» Assigned task: Extract every line of the material that holds the string "International".

» Raw data:
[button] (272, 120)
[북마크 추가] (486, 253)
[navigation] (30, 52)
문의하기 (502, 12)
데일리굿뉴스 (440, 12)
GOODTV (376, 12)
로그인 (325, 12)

==

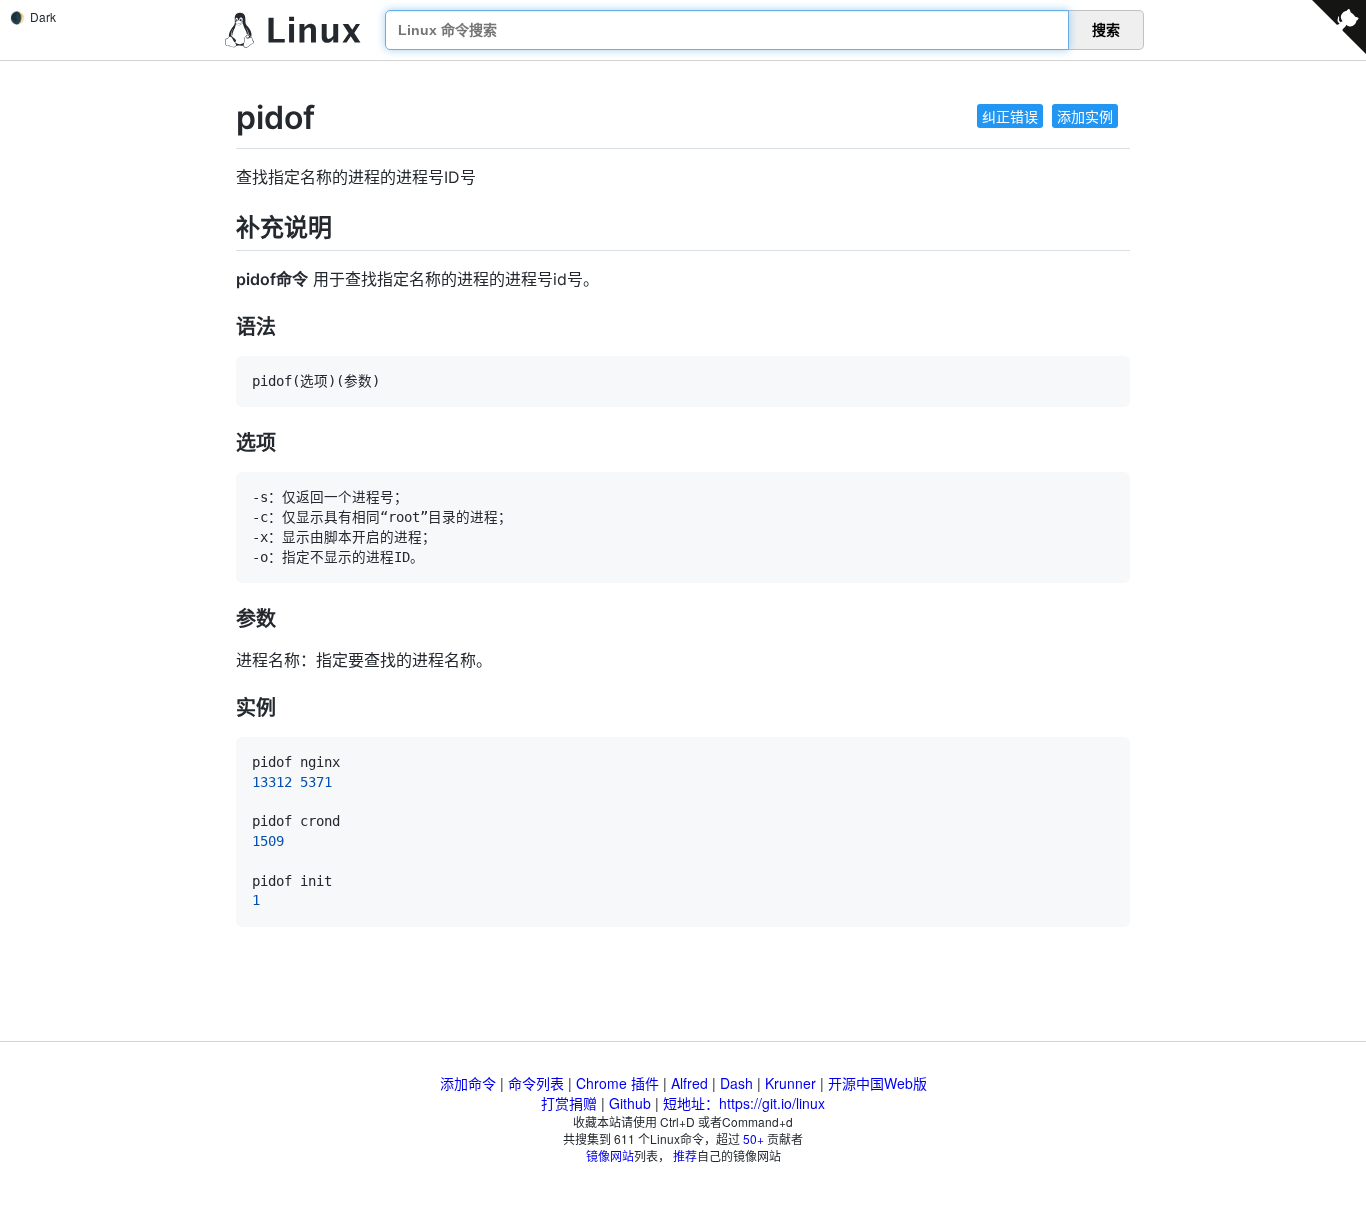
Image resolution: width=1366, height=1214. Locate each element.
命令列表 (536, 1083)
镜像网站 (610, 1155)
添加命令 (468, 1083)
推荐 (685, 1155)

==

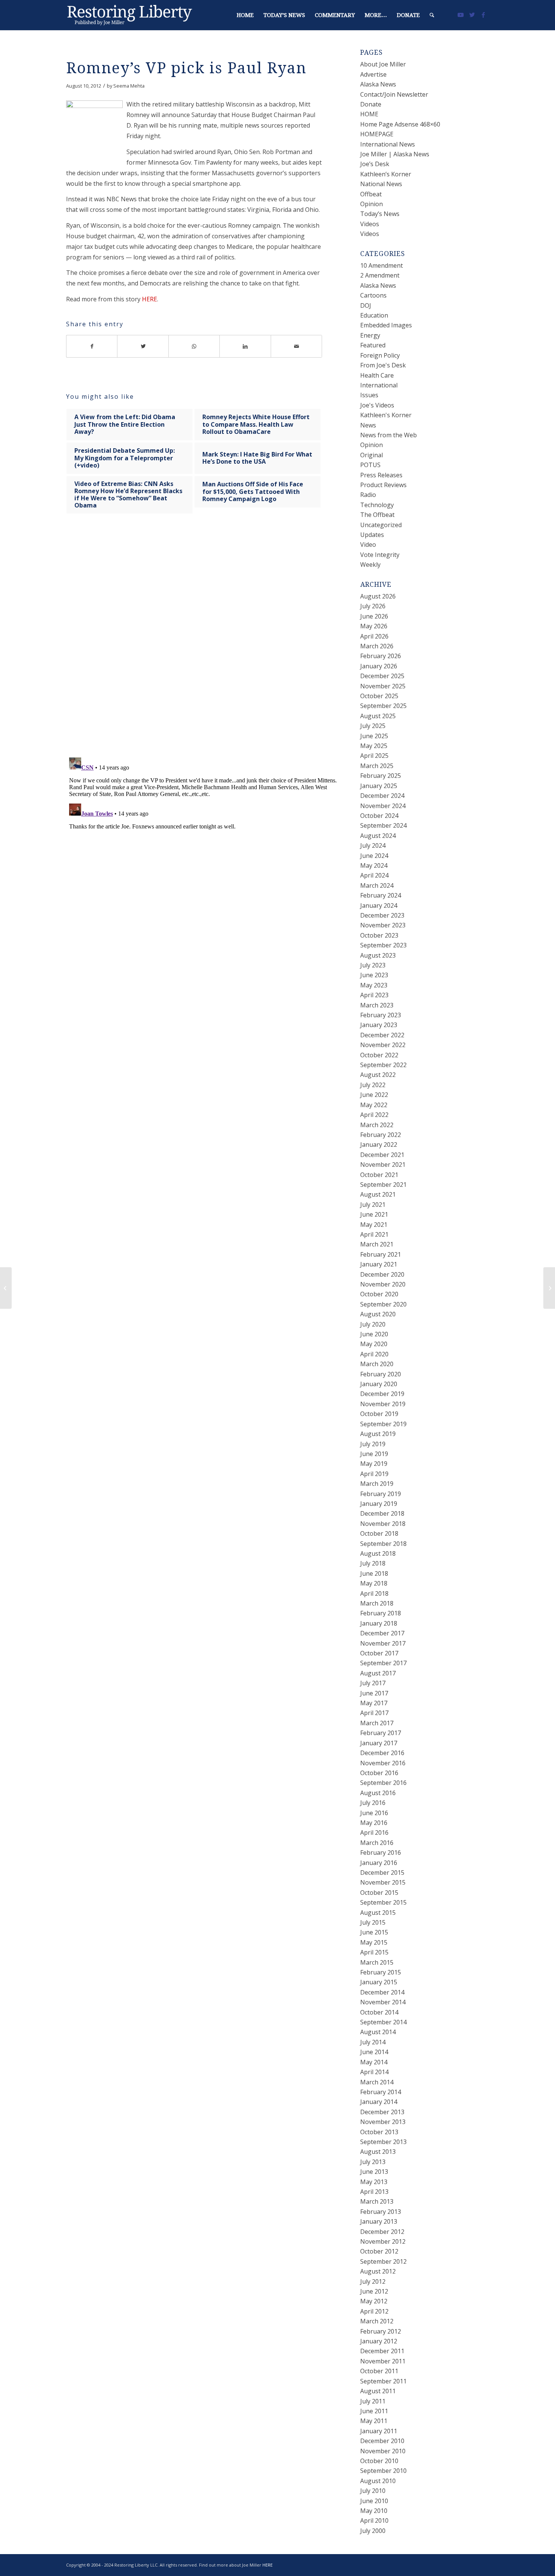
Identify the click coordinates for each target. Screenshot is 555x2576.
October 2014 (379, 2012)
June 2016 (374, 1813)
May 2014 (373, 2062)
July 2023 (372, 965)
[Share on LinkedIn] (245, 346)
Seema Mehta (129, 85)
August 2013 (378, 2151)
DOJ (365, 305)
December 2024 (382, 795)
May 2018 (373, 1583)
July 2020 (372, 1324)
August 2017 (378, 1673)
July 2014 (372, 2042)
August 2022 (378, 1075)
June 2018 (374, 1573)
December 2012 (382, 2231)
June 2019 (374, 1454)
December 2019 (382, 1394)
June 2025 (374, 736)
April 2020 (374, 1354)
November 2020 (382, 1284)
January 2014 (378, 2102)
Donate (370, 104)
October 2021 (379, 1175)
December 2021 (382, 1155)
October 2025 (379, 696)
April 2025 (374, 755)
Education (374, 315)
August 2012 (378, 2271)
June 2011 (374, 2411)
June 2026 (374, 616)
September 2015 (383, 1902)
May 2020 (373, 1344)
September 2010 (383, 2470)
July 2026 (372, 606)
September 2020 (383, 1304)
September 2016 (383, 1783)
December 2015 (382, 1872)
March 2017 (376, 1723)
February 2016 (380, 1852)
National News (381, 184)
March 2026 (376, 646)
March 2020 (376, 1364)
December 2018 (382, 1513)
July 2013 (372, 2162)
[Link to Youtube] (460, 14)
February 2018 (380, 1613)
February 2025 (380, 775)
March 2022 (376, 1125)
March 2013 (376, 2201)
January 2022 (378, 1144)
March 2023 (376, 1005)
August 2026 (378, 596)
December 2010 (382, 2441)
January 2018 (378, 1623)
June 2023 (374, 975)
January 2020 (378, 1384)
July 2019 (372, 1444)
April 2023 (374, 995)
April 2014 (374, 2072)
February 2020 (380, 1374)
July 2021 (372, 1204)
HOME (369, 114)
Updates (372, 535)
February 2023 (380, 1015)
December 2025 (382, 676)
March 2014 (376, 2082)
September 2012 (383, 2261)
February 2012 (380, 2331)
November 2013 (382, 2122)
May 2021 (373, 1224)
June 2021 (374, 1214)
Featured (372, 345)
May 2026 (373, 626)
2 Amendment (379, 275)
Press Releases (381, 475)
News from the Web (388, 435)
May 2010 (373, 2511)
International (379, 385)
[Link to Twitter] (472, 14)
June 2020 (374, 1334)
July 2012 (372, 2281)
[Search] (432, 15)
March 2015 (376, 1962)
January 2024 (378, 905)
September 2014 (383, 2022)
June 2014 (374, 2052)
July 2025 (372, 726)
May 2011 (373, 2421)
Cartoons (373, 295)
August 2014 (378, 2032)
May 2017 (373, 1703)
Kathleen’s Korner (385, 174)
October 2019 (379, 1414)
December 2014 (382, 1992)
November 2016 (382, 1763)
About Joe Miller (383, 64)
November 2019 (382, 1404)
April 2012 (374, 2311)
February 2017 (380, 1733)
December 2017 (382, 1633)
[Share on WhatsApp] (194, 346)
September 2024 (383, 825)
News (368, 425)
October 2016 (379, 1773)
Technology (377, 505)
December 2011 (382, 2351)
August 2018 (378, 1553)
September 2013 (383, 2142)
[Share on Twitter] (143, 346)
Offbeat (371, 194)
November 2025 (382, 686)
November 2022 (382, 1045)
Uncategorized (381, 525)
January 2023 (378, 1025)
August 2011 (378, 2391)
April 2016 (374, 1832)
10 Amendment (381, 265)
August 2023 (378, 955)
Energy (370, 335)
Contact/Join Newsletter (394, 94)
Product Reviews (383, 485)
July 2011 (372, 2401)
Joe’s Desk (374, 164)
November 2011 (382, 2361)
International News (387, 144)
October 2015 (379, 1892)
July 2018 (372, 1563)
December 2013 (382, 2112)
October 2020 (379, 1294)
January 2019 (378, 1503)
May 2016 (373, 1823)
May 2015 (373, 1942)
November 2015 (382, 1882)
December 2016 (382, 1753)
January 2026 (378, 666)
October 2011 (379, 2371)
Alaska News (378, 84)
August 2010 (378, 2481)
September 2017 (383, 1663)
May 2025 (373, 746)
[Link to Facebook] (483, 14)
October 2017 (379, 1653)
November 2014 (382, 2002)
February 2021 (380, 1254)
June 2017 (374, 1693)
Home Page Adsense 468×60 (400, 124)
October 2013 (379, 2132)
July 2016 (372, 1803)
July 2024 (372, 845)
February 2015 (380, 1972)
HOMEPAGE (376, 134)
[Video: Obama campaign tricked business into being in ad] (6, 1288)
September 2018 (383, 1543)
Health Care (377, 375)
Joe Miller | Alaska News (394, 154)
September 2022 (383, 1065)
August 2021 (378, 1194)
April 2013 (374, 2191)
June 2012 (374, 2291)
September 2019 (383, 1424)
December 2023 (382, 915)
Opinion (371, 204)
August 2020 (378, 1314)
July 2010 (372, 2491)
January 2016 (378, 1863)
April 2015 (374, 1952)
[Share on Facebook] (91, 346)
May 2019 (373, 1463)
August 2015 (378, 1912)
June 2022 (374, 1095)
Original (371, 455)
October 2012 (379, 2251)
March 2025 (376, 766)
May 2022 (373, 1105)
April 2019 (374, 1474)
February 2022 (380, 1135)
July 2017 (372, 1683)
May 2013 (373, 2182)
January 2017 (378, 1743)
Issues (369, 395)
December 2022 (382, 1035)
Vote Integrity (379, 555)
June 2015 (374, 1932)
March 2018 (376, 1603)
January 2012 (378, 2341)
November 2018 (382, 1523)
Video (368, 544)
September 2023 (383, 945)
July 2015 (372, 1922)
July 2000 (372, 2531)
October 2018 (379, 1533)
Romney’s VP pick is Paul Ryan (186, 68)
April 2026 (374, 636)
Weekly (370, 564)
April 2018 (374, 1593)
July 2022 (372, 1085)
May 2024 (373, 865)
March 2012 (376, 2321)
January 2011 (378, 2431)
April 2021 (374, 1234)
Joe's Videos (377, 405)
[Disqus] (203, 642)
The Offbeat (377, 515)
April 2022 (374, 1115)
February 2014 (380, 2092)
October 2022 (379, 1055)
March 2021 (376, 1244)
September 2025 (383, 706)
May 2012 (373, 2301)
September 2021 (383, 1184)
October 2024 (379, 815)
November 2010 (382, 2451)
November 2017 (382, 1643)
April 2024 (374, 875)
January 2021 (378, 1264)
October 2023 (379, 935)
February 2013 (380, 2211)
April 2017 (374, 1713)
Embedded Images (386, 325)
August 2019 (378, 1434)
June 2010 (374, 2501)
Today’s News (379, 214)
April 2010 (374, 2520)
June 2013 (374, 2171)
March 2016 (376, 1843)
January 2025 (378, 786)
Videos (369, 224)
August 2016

» Response:
International (379, 385)
International News (387, 144)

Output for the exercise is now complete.